Molti anni fa è stato messo in commercio un documentario che racconta la storia di Milton, probabilmente il cavallo che più di ogni altro viene associato nel cosiddetto immaginario collettivo a John Whitaker. I momenti in cui si vede il magico grigio saltare, o comunque essere impegnato in lavoro, sono solo durante i concorsi. Le immagini che ritraggono Milton e Whitaker a casa come sfondo presentano esclusivamente il verde dei prati dello Yorkshire segmentati dai classici muretti di pietra sotto i grigi cieli britannici. Sarà stato per esigenze di sceneggiatura, sicuramente di cavalli come Milton non ne nascono tanto di frequente, un cavaliere come Whitaker è di certo eccezionale: fatto sta che il messaggio è quello di un’equitazione schietta, semplice, essenziale, in cui la tecnica è sì importante ma senza mai arrivare a spersonalizzare il cavallo rendendolo un insieme di ingranaggi automatizzati. Perché i cavalli sono animali, sono natura, non macchine e dunque oggetti inanimati: per John Whitaker questo è un principio fuori discussione (anzi, per lui probabilmente non è nemmeno un principio: è così, e basta).
Ogni grande vittoria di John Whitaker ha sempre portato con sé l’inestimabile pregio di ricondurre l’equitazione – e più in particolare il salto ostacoli – fuori dai laboratori delle più cervellotiche alchimie pseudotecniche e di riconsegnarla all’ambiente originario dal quale proviene il rapporto uomo-cavallo: la natura. Whitaker monta così: in modo naturale. Tanto naturale che si potrebbe quasi pensare che lui non abbia mai dovuto imparare a farlo, ma che semplicemente l’abbia sempre fatto fin dalla nascita, prima ancora di camminare e parlare. E forse chissà, sarà stato proprio così.

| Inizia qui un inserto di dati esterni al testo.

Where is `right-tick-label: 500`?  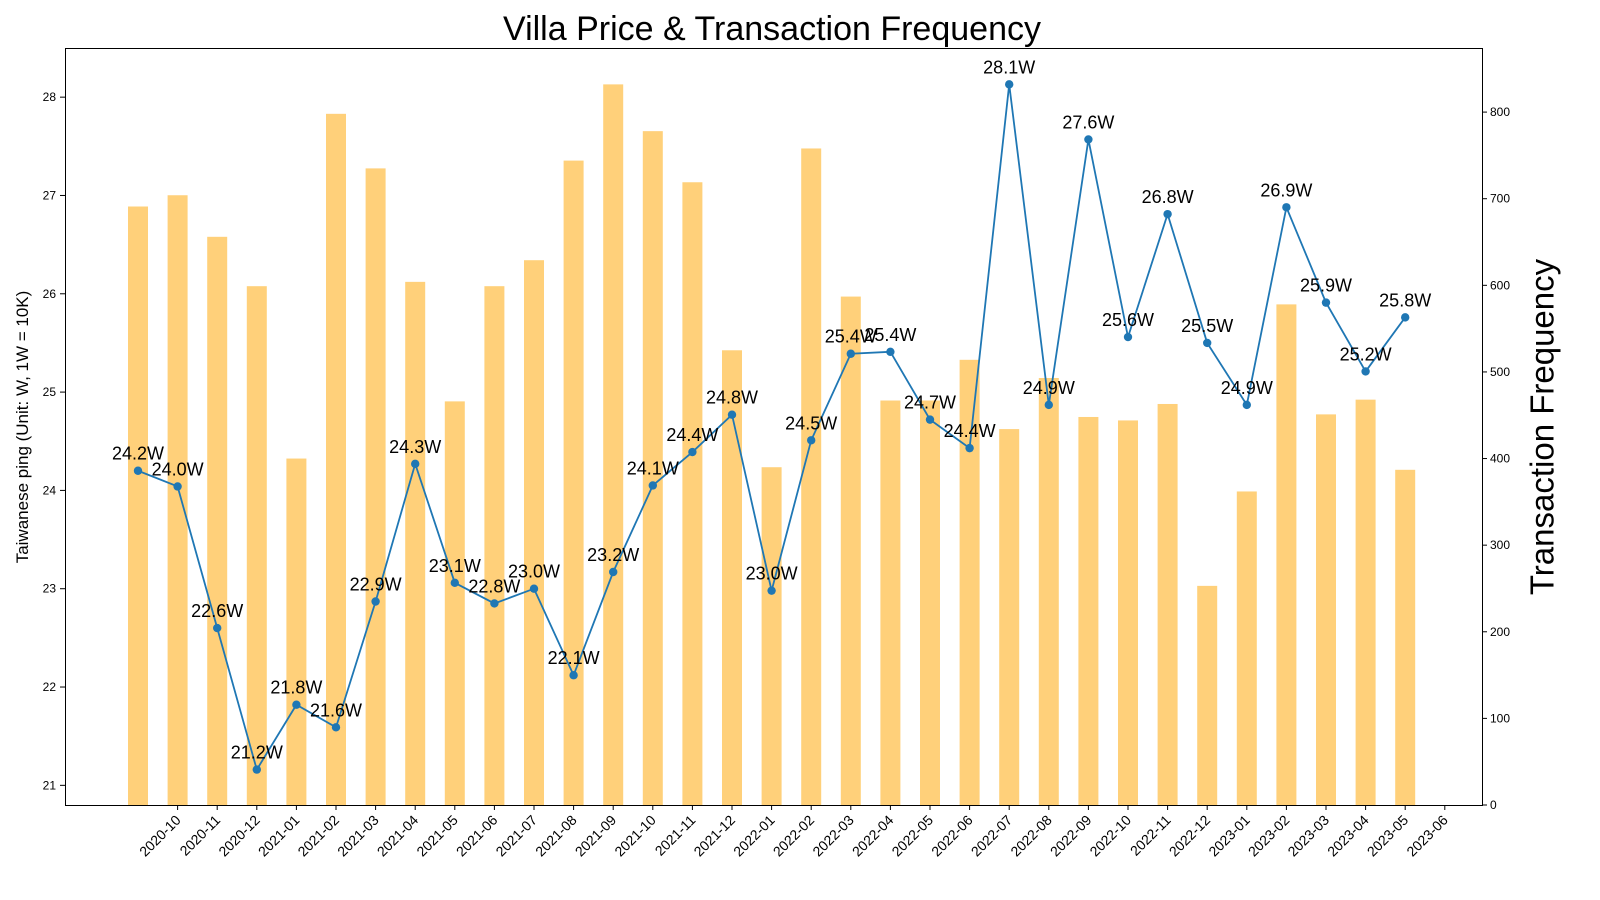
right-tick-label: 500 is located at coordinates (1500, 372).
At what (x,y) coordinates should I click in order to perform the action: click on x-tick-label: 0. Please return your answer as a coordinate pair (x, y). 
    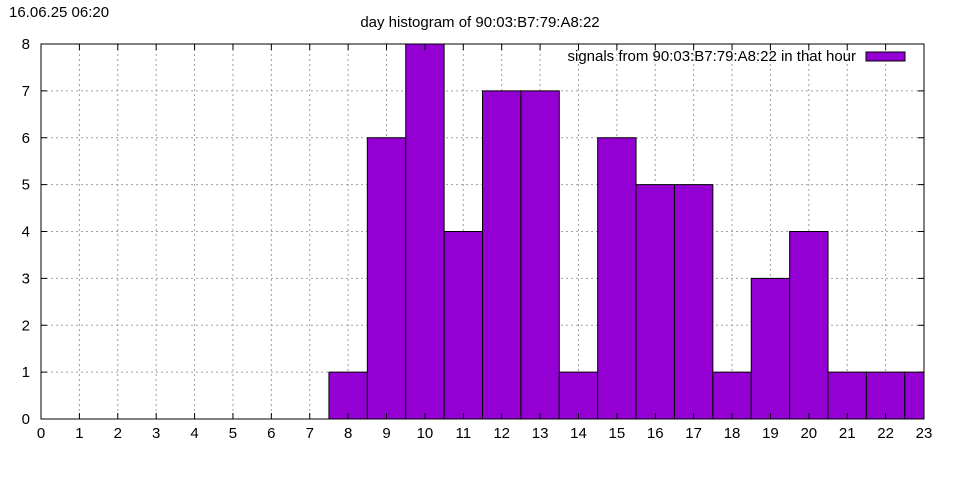
    Looking at the image, I should click on (41, 434).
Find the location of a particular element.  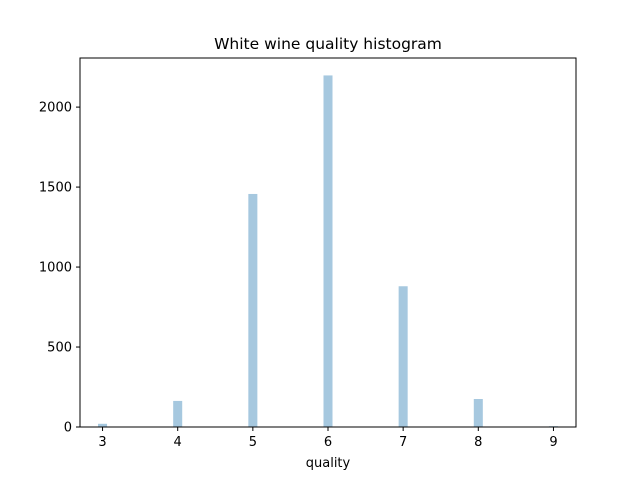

Una naturalezza che in un certo senso trova conferma anche nell’umorismo tanto flemmatico – e veramente molto ‘british’ – quanto esilarante che caratterizza lo spirito di John Whitaker. Come quando a San Gallo (Campionato d’Europa 1995) un giornalista gli ha chiesto come mai Welham avesse abbattuto l’elemento di entrata di una gabbia: «Perché ha saltato troppo basso», è stata la risposta. A Mannheim (Campionato d’Europa ’97) gli è stato chiesto come mai Welham avesse fatto un rifiuto nella seconda manche della seconda giornata e lui non ha esitato un secondo: «Perché non ha voluto saltare». E che dire del suo commento alla sua prestazione in finale di Coppa del Mondo a Goteborg 1997, quando con Welham si è reso protagonista di due incredibili (per lui) errori di distanza su due ostacoli: «I miei avvicinamenti erano perfetti: erano gli ostacoli nel posto sbagliato… ».
Fino a oggi: «In molti mi chiedono per quanto tempo continuerò a montare: io rispondo che voglio farlo ancora a lungo perché ho un paio di stivali nuovi».